Thoughts on In Bruges

The movie In Bruges is… interesting, to stay the least. At times funny and horrifying and sometimes both at once, this tale of two hitmen hiding in the Belgian town of Bruges after a botched job is surprisingly unconventional. By that, I mean that the movie sets you up with all the usual sort of expectations for a gangster movie, to the point where you think you can predict what will happen next, and then it delivers something else entirely that still makes perfect sense.

It has a strong cast, including Colin Farrell, Ralph Fiennes, and Brendan Gleeson, and everyone seems to fit naturally in their roles, no matter how outrageous the characters get.  That is a rather profound accomplishment in a movie that gets downright surreal and bizarre at times.

The pacing of In Bruges, in retrospect, is perhaps the true triumph of this film, starting out as what appears to be a leisurely gangster buddy movie, veering sharply to a dark twist, jumping between emotional highs and lows of the characters and story highs and lows for the audience, and ending with an intense, fast-paced, and still-humourous action sequence that delivers an irritatingly ambiguous ending.

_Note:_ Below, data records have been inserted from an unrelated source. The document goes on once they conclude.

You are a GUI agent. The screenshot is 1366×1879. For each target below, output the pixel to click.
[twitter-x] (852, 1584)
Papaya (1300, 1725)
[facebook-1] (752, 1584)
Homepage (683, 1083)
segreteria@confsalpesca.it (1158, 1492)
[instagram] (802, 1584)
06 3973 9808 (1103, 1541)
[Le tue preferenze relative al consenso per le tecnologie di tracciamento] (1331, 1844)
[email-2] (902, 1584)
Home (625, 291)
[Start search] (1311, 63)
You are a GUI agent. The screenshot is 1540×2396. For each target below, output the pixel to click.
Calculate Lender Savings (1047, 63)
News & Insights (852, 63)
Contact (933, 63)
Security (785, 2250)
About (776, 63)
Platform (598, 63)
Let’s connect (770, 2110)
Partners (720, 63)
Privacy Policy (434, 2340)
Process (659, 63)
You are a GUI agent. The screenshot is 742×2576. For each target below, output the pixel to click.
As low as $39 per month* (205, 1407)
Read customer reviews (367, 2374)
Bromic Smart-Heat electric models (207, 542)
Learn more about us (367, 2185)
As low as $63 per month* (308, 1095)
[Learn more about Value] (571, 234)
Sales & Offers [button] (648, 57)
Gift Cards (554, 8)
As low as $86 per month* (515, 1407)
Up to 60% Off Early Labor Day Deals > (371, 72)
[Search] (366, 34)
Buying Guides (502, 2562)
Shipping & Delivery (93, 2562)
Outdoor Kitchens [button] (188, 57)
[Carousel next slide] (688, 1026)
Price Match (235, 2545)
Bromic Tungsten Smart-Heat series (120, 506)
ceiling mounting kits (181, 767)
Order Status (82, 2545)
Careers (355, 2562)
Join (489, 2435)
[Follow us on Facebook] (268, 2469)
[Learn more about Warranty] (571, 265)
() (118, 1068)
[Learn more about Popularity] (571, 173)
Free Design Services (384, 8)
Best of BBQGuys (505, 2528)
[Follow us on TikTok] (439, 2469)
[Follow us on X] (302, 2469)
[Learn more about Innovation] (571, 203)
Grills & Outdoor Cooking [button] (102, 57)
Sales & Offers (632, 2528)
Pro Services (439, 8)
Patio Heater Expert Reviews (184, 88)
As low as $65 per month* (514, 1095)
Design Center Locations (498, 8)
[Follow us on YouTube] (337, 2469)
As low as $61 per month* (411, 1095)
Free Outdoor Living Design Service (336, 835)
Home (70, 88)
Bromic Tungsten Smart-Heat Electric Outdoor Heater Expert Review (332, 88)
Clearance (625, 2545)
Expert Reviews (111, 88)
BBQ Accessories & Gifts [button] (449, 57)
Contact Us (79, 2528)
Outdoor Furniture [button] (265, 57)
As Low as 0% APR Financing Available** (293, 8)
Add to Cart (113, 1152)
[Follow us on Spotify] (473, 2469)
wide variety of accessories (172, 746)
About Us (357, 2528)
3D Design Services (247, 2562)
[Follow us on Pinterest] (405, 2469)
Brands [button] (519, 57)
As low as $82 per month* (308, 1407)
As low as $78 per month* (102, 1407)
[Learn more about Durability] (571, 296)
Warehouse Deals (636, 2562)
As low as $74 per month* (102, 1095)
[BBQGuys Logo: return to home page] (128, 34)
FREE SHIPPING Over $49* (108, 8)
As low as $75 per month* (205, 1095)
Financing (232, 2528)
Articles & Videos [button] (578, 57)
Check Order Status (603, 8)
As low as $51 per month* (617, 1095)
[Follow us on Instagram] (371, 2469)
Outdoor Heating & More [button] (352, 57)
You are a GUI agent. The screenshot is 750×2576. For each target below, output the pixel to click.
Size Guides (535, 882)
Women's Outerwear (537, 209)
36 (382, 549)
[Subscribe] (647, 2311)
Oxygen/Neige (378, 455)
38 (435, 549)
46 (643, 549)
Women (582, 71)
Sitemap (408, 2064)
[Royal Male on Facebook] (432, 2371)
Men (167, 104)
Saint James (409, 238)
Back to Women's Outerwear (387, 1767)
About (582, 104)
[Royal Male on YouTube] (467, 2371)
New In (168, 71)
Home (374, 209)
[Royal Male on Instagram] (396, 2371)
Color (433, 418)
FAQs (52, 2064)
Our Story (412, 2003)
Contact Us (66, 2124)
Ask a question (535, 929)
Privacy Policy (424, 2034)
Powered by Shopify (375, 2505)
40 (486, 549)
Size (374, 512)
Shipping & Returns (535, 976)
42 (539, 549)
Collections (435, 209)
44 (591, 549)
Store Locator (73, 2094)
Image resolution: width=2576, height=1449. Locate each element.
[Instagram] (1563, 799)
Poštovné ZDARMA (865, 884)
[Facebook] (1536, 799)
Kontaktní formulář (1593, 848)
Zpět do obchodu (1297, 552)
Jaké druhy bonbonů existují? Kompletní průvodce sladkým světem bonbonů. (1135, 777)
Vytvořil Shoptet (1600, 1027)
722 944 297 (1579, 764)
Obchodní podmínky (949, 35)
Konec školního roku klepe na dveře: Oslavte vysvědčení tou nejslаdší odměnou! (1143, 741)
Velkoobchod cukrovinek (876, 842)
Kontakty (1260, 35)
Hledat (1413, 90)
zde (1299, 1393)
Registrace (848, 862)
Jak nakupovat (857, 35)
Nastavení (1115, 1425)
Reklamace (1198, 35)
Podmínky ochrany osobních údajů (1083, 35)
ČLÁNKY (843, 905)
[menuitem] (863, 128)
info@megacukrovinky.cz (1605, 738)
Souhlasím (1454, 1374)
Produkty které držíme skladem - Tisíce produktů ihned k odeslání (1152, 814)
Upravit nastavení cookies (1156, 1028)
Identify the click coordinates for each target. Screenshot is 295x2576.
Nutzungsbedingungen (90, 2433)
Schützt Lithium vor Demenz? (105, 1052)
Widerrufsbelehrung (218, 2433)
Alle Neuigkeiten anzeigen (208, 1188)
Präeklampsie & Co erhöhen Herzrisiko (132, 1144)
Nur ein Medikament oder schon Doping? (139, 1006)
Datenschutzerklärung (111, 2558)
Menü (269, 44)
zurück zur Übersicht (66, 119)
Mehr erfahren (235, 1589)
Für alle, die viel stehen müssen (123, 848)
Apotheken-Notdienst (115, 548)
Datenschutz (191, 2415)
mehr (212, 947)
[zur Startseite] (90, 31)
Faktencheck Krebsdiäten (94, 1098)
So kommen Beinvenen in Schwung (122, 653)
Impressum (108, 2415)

Allow me a moment for a bit of a rant here.  I dislike ambiguous endings.  I feel they exist because the writer was too chicken to pick a definitive ending, and thus left it open-ended to avoid making the choice.  I don’t really believe the justifications or excuses you sometimes hear — “Well, the story I was telling was really over by that point,” or, “I wanted to leave it up to the viewer to decide,” — it’s just an easy way out to avoid making the decision that’s going to piss off some of your audience no matter what.  In the case of In Bruges, it’s merely mildly irritating, as I just want to know what happened; in the case of a movie like Pan’s Labyrinth, the ambiguity shown in the ending can potentially undermine the impact of the whole movie that came before.

Anyway, coming back to the main feature: In Bruges was a good movie.  It has something of the feel of a Guy Ritchie-esque heist movie, and I’m not sure about its re-watch value, but it was one of the more unique and entertaining movies I’ve seen in a while, and well worth checking out (unless you’re averse to blood, violence, and swearing).